━━━━━ Entries provided ━━━━━
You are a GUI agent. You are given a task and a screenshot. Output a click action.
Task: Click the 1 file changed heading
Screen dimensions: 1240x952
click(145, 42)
━━━━━
━━━━━ Entries provided ━━━━━
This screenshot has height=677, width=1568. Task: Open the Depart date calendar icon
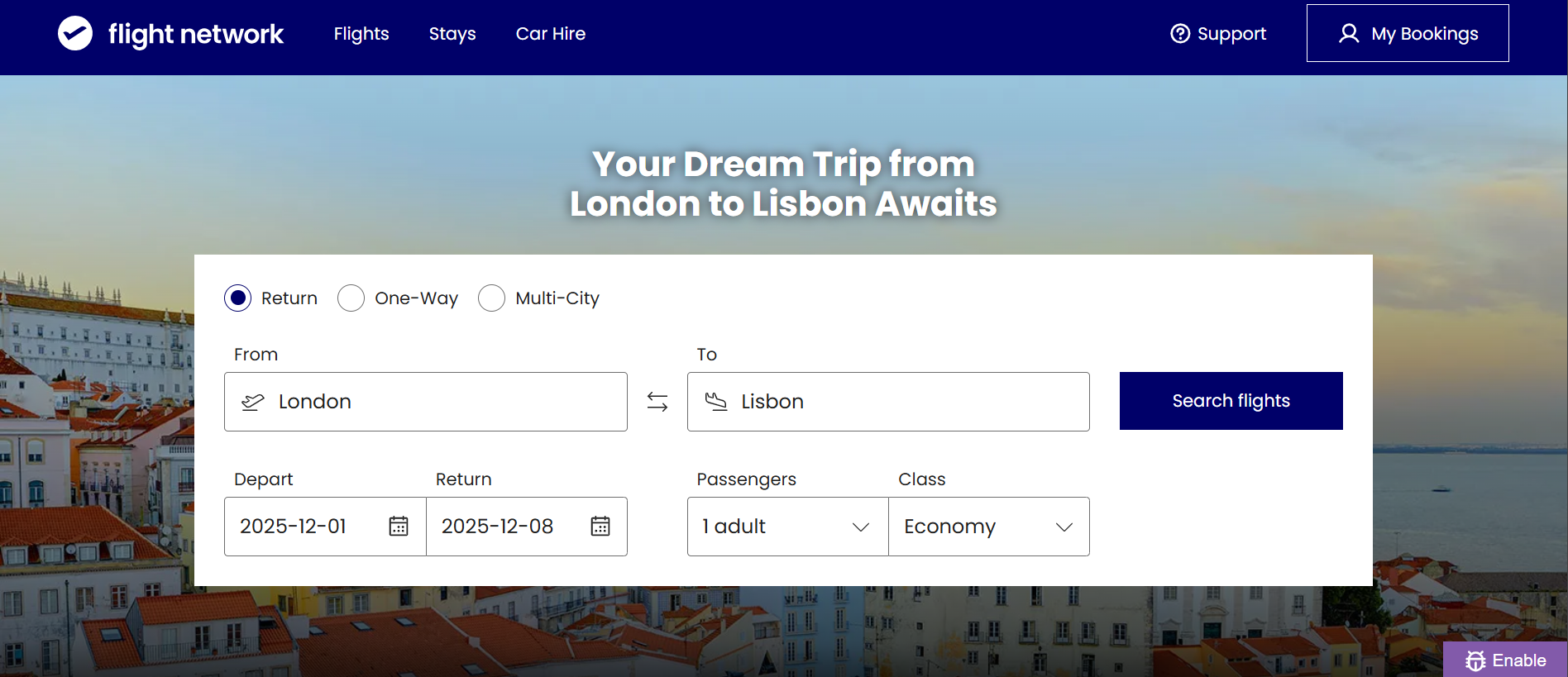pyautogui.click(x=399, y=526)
━━━━━
━━━━━ Entries provided ━━━━━
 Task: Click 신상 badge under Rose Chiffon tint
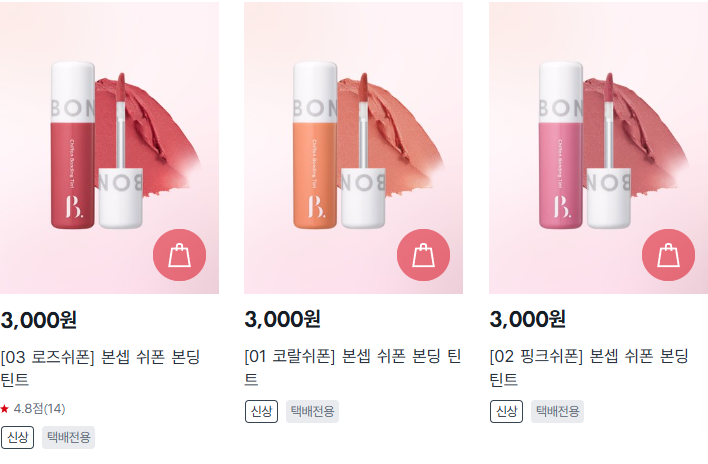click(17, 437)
━━━━━
* [The exercise] Duplicate the data starting at the line containing "You are a GUI" and ending after the line containing "click(145, 42)", including both of those lines.

* [Reply]
You are a GUI agent. You are given a task and a screenshot. Output a click action.
Task: Click the 1 file changed heading
Screen dimensions: 1240x952
click(145, 42)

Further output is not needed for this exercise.